エレベーターの監視カメラに、不審な引っ越し用段ボールを抱えた男が映るという点。
この部屋を子細に調べると、点々と証拠が残っている点。
それら細かい点も、死体、凶器、犯人、現場、証言などの物的証拠が残っている場合、
警察は矛盾にこだわって捜査することはない、という確信にも似た自信によって、
実行に踏み切ったのです。足利事件や宇都宮事件などに確証を得たのかもしれません
がね。犯人が犯行現場が違うと言ったところで、大差がないように感じられますね。
警察の方には」
「俺が、まんまとBの口車に乗ったことによって、すべてヤツの掌で踊らされていた、
ということか」
「簡単にいうとそういうことになりますね」
「俺がこのまま行方をくらましたとしても、K美のところには戻れない、な」
「そうですね」
「刑務所に入っても、10年は出てこれないな」
「場合によっては、或いは」
どうしてこんなことになっちまったんだ。
俺は世界で最もK美を愛していて、最も彼女を幸せにできる男だと思っていた。
俺はK美のことを愛していたから、Aを殺した。
それが今では、K美に近づくこともできないなんて。
うなだれた俺を見て、エニちゃんは内ポケットから白いハンカチを取り出した。
ドラえもんみたいなやつだ。
俺は泣きながら笑った。
―― 5 ――
「ひとつ教えてくれ」
涙に暮れる俺を見下ろしながら、彼は肯いた。
「何でしょうか」
「お前はいったい誰なんだ?何故こんなところにいる?」
「それを聞くことは、貴方の人生に多大な不運をもたらしますよ。

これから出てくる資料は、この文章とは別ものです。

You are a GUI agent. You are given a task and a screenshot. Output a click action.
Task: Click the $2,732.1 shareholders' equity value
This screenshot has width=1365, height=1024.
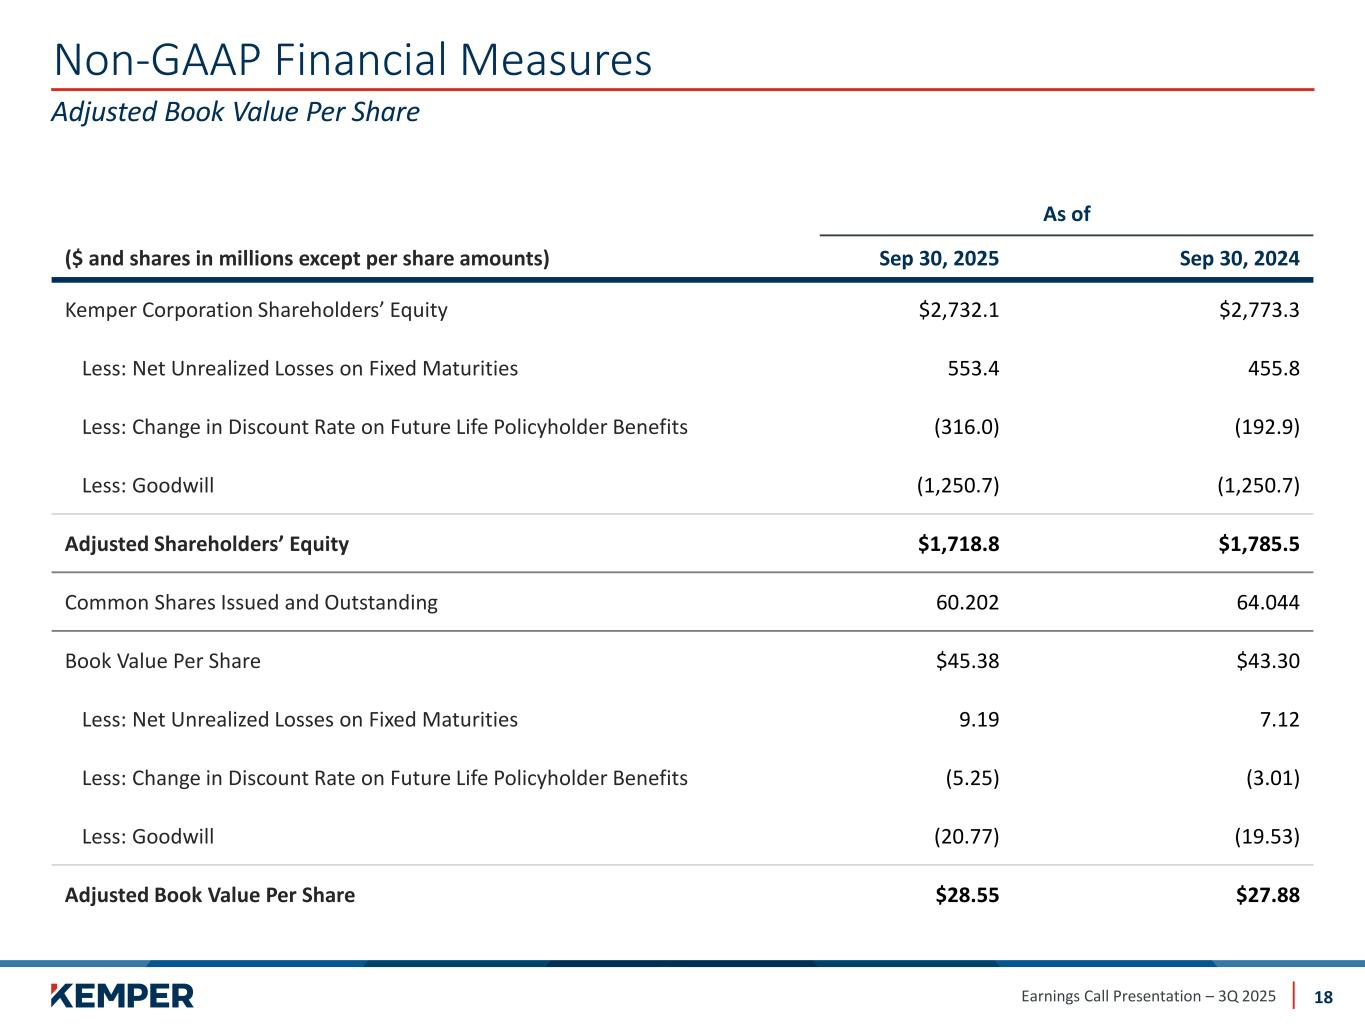pos(958,310)
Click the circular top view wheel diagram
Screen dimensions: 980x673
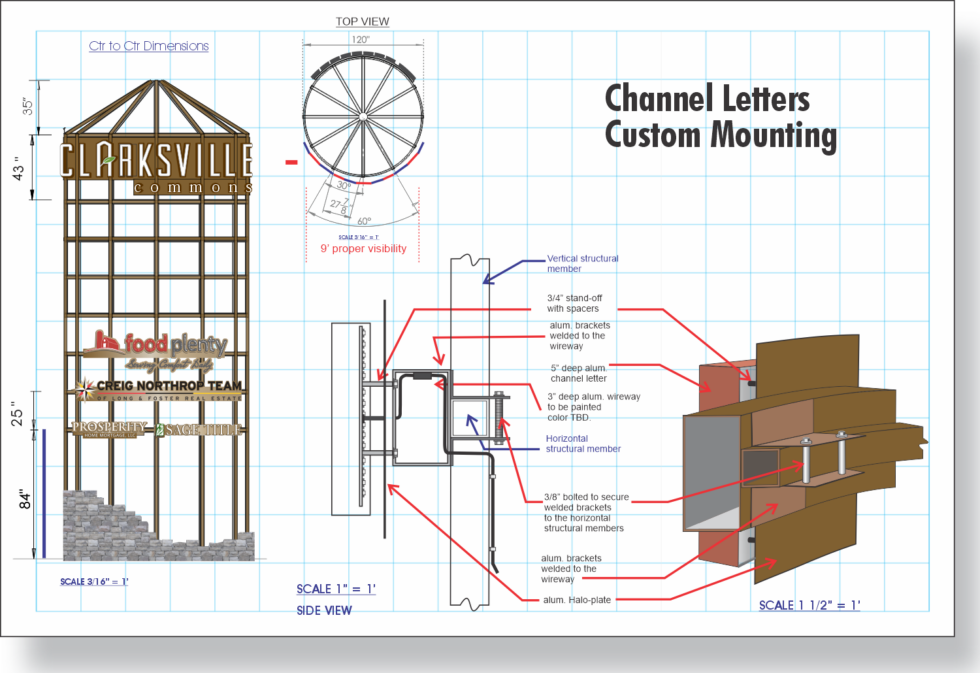(x=363, y=117)
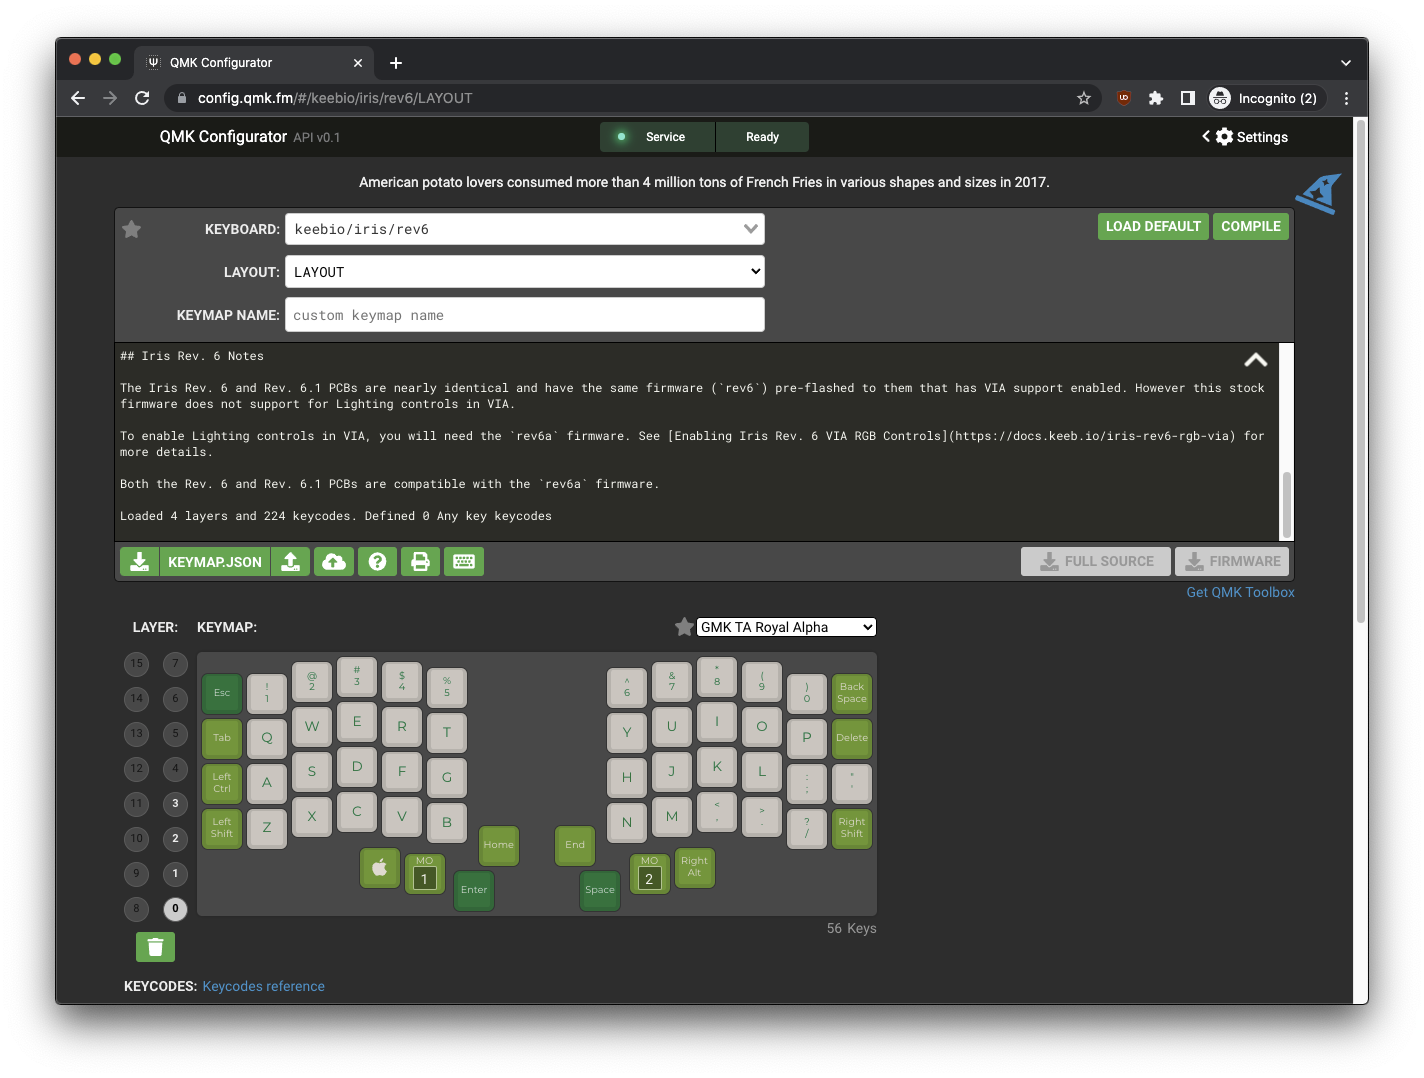Click the keyboard test icon

(464, 562)
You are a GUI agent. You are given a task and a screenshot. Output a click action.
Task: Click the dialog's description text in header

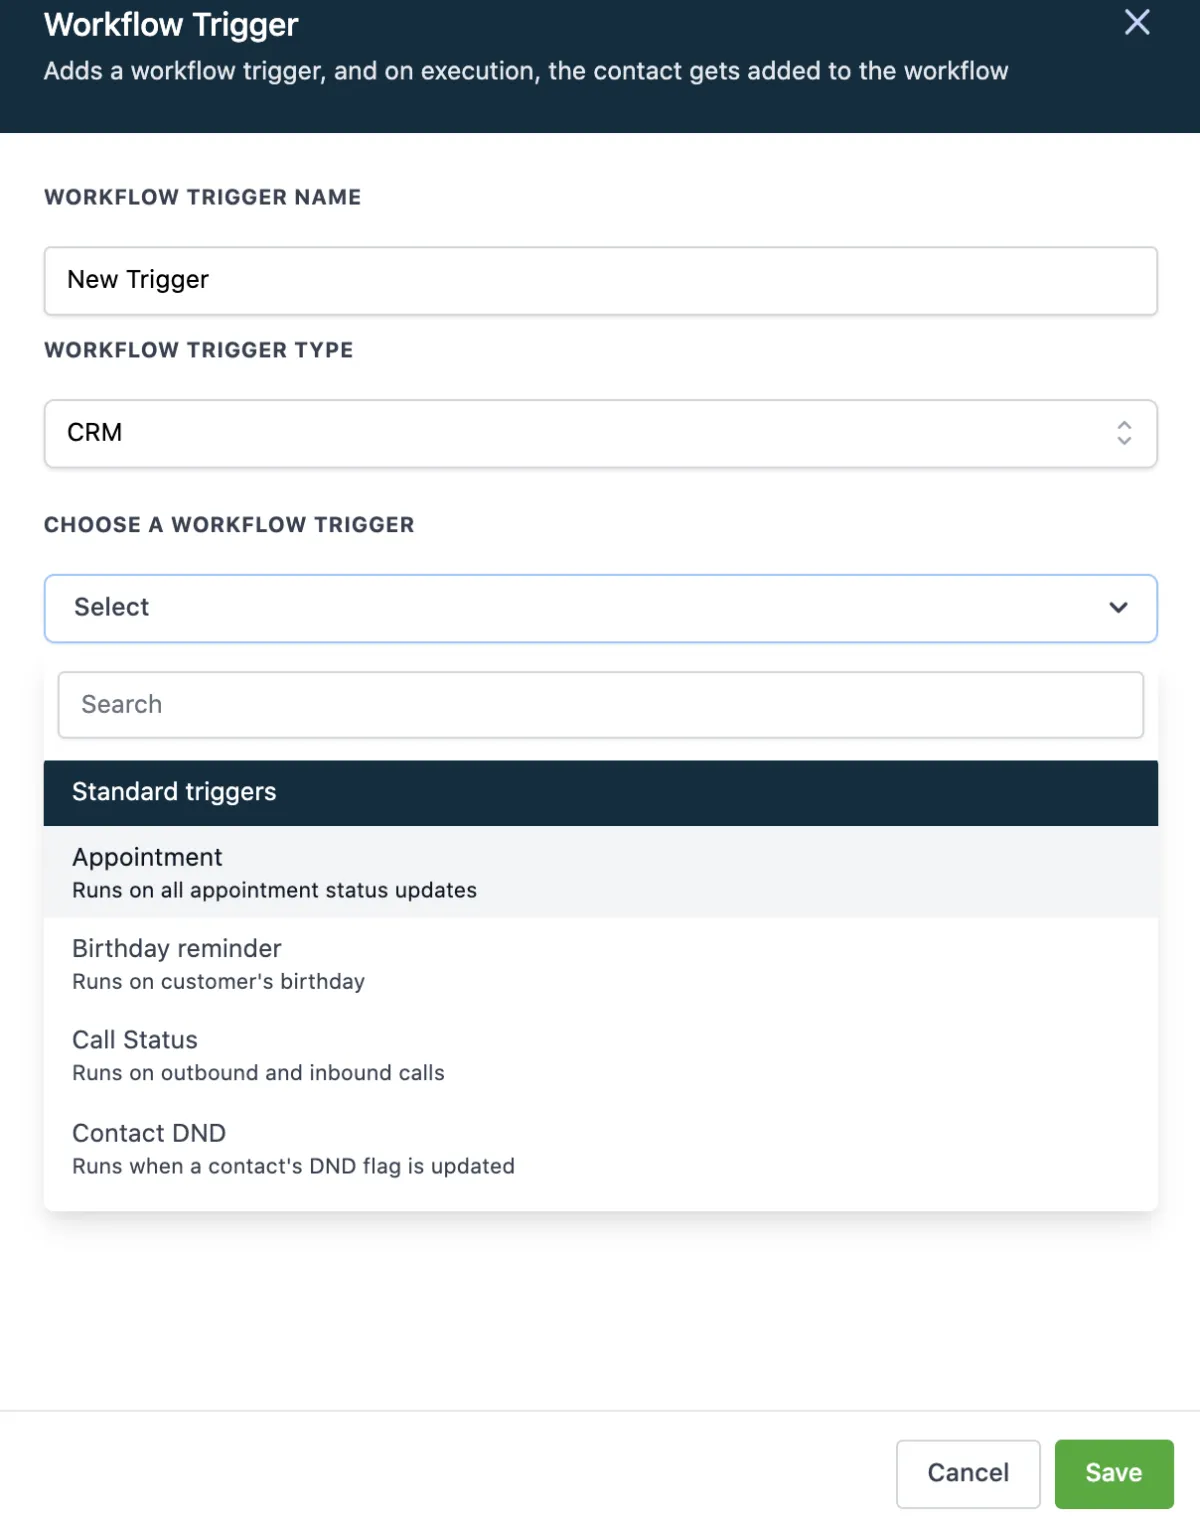(526, 71)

それでも……」
「いいから教えてくれ」
俺は彼の言葉を遮って、懇願した。
不運だって?これ以上の不運があるか。あるなら見てみたい。
俺は完全に自暴自棄になっていた。
一つ咳払いをすると、彼はこういった。
「Aの体を借りていたものだよ」
彼の顔を見ると、背筋が凍りつき、俺の目の前は暗転した。